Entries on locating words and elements
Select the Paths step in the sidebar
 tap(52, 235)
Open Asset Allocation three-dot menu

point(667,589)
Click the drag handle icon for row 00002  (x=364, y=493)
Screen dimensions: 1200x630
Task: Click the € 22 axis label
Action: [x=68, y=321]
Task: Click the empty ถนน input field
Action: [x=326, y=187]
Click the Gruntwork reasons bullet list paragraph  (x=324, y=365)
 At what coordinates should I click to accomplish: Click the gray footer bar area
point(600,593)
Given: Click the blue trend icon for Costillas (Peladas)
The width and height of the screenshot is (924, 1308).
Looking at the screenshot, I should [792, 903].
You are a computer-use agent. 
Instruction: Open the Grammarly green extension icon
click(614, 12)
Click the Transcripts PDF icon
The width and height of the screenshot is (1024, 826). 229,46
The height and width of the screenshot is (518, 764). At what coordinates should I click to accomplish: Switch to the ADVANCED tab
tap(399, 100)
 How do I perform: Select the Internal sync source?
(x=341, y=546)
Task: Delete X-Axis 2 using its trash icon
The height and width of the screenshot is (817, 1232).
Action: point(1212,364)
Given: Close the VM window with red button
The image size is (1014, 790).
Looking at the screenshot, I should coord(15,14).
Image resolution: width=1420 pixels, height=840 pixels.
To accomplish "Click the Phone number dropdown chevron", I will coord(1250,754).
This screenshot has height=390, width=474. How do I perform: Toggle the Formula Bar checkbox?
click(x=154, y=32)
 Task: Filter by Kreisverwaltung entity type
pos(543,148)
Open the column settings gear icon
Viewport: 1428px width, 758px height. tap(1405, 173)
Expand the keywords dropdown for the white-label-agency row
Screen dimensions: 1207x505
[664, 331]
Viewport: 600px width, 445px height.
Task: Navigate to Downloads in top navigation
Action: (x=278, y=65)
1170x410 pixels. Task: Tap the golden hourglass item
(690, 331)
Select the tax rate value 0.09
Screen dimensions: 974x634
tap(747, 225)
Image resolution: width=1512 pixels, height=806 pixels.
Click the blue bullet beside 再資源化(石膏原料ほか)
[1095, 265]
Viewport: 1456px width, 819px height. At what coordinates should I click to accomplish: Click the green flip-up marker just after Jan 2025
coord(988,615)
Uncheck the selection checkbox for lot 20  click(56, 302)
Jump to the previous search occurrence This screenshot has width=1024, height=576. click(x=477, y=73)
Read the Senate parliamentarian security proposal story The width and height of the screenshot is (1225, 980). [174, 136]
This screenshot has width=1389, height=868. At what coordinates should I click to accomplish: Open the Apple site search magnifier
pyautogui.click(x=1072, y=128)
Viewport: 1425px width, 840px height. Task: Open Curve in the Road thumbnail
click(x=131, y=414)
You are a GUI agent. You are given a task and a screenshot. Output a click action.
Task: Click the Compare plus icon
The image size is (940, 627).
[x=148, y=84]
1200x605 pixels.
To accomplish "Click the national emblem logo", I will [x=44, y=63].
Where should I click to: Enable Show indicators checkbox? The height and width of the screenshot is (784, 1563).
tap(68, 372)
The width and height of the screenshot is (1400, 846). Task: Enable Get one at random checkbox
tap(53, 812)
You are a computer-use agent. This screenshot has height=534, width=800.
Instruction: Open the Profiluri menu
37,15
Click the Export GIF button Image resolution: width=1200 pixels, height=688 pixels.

Written exercise: Show every line of the listing above that contains the string "green". Case counts.

Written solution:
Instruction: Open the Grammarly green extension icon
Viewport: 1456px width, 819px height. At what coordinates should I click to accomplish: Click the green flip-up marker just after Jan 2025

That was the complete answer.